Text zur Durchsicht:
···

LANGFASSUNG

Noch vor 20 bis 30 Jahren war es an der Tagesordnung, Krebskranke nicht, verschleiert oder zumindest unvollständig über ihr Leiden zu informieren. Informationszensur bis hin zur gezielten Desinformation (z.B. in Form gefälschter Histologieberichte) wurden insbesondere von operativ tätigen Ärzten als erstrebenswerte, den Patienten und seine Betreuungspersonen „schützende" Kommunikationsmethoden praktiziert und propagiert.

Dieses Bild hat sich tiefgreifend verändert, zumal man auch herausfand, dass die Patienten sehr schnell allein durch das Verhalten der Umgebung die Wahrheit erfassten und durch die Geheimniskrämerei isoliert wurden. Eine grosse Mehrheit, insbesondere jüngerer Ärzte und Pflegepersonen erachtet es heute für selbstverständlich, dass auch Krebskranke grundsätzlich und in angepasster Weise über ihre Krankeit sowie deren Folgen und Behandlungsmöglichkeiten informiert werden. Im Vordergrund steht dabei längst nicht mehr das „ob“, sondern das „wie“ und das „wann“, vielleicht auch noch die Frage „durch wen“ und „wie oft“. Anders wäre auch die Durchführung differenzierter onkologischer Therapiepläne gar nicht mehr denkbar. Natürlich gibt es auch immer wieder Mediziner, die die Wahrheitskeule mit fehlender Sensibilität auf die Betroffenen niedersausen lassen.

···

Aufgabe: Gib bitte den Text über die Aufklärung von Krebskranken vollständig und Wort für Wort wieder.

Angezeigte Angaben:
···

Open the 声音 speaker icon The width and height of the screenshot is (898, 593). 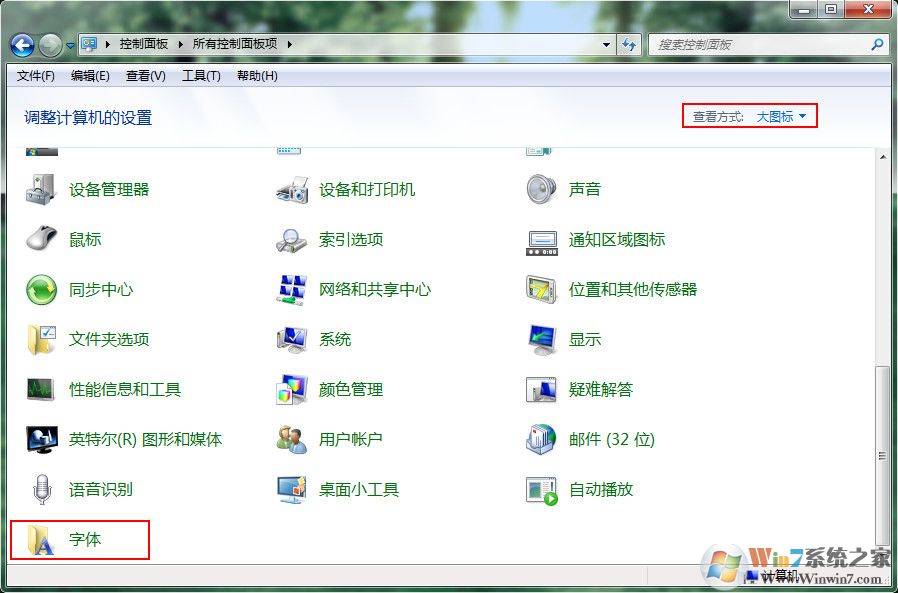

···

Gelöste Aufgabe:
LANGFASSUNG

Noch vor 20 bis 30 Jahren war es an der Tagesordnung, Krebskranke nicht, verschleiert oder zumindest unvollständig über ihr Leiden zu informieren. Informationszensur bis hin zur gezielten Desinformation (z.B. in Form gefälschter Histologieberichte) wurden insbesondere von operativ tätigen Ärzten als erstrebenswerte, den Patienten und seine Betreuungspersonen „schützende" Kommunikationsmethoden praktiziert und propagiert.

Dieses Bild hat sich tiefgreifend verändert, zumal man auch herausfand, dass die Patienten sehr schnell allein durch das Verhalten der Umgebung die Wahrheit erfassten und durch die Geheimniskrämerei isoliert wurden. Eine grosse Mehrheit, insbesondere jüngerer Ärzte und Pflegepersonen erachtet es heute für selbstverständlich, dass auch Krebskranke grundsätzlich und in angepasster Weise über ihre Krankeit sowie deren Folgen und Behandlungsmöglichkeiten informiert werden. Im Vordergrund steht dabei längst nicht mehr das „ob“, sondern das „wie“ und das „wann“, vielleicht auch noch die Frage „durch wen“ und „wie oft“. Anders wäre auch die Durchführung differenzierter onkologischer Therapiepläne gar nicht mehr denkbar. Natürlich gibt es auch immer wieder Mediziner, die die Wahrheitskeule mit fehlender Sensibilität auf die Betroffenen niedersausen lassen.